You know how sometimes you have hundreds of thousands of dollars’ worth of artwork lying around your public library, but you move one thing, and then you move another, and then you check your phone because you thought it vibrated but it really didn’t, and the next thing you know, the art has gone missing and it becomes a big scandal and the police and FBI get involved?
Well, funny story (assuming you like stories about missing artwork and library scandals): The prints were found inside the library, about 80 feet away from where they were supposed to be.
The Boston Public Library told the city’s police department in April that it was missing two pricey works: an engraving called “Adam and Eve” by Albrecht Dürer and an etching by Rembrandt van Rijn.
The Dürer work is valued at about $600,000, according to the library, while the Rembrandt self-portrait is valued at $20,000 to $30,000.
When a book disappears from the library, people don’t make that much of a fuss, but when works worth as much as $630,000 up and vanish, someone is going to ask a few questions. In this case, the “someone” was the Boston Police Department, as well as the FBI.
“We’re looking at the possibility of it being an inside job,” Boston Police Commissioner William B. Evans told reporters last month, according to the Boston Globe.

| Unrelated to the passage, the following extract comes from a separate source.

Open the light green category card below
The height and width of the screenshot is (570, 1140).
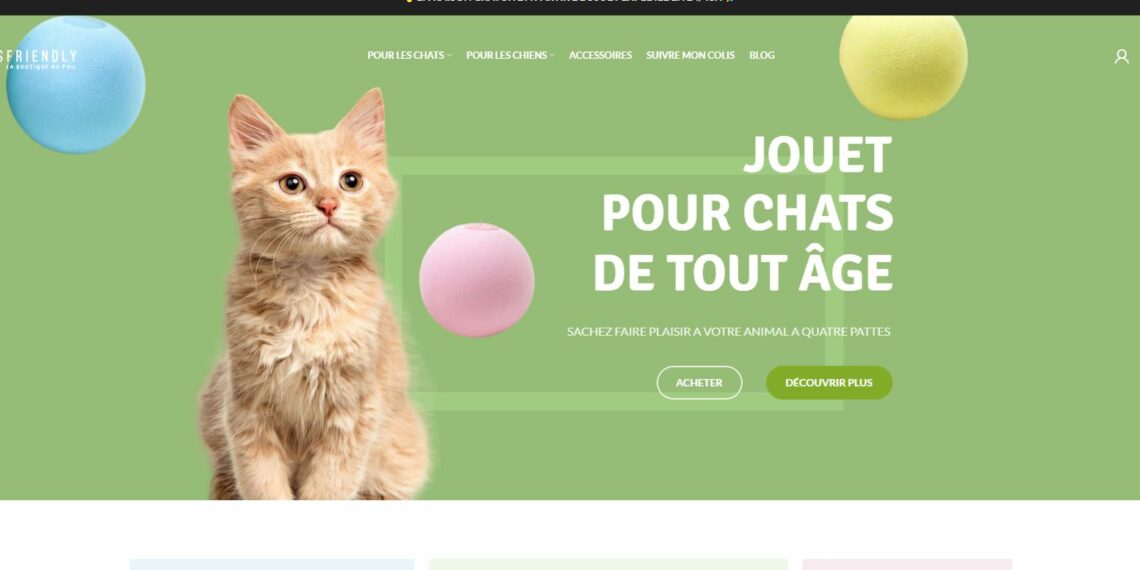608,564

Amy Ryan, president of the library, said last month that she first learned the Dürer work was missing on April 10. However, Ryan said in a statement that she also learned at the time that the engraving had been missing for nearly a year, which she called “a time gap of significant concern.”
An internal search was launched, and it led to library staff learning that the Rembrandt also was missing. Ryan said she was hopeful that the two prints had been misfiled but said there may have been a theft, so she contacted the police.
On Wednesday afternoon, Ryan announced her resignation, releasing a statement saying that she would step down in July “to allow the work of the Boston Public Library to continue without distraction.”
Before announcing her resignation, she had said at a special meeting of the library’s Board of Trustees on Wednesday that the library would create a new safety and security plan on top of some efforts it had already made to increase security in certain areas. She also said that an expert preservationist had begun to conduct an inventory of the library’s prints, drawings and chromolithographs.
About a day after saying she would resign, Ryan said the missing works had been found inside the library after all.
“We’re thrilled to have found these treasures right here at home,” she said in a statement Thursday. “They were found safe and sound, simply misfiled.”
Library officials said staff members had searched through 38 of 60 rows of print stacks before a conservation officer found them on a shelf about 80 feet from their proper place.
It is unclear whether Ryan still planned to resign in July as she had announced a day before the prints turned up. A library spokesperson did not respond to a request for comment. [UPDATE: A spokeswoman says she will still resign next month.]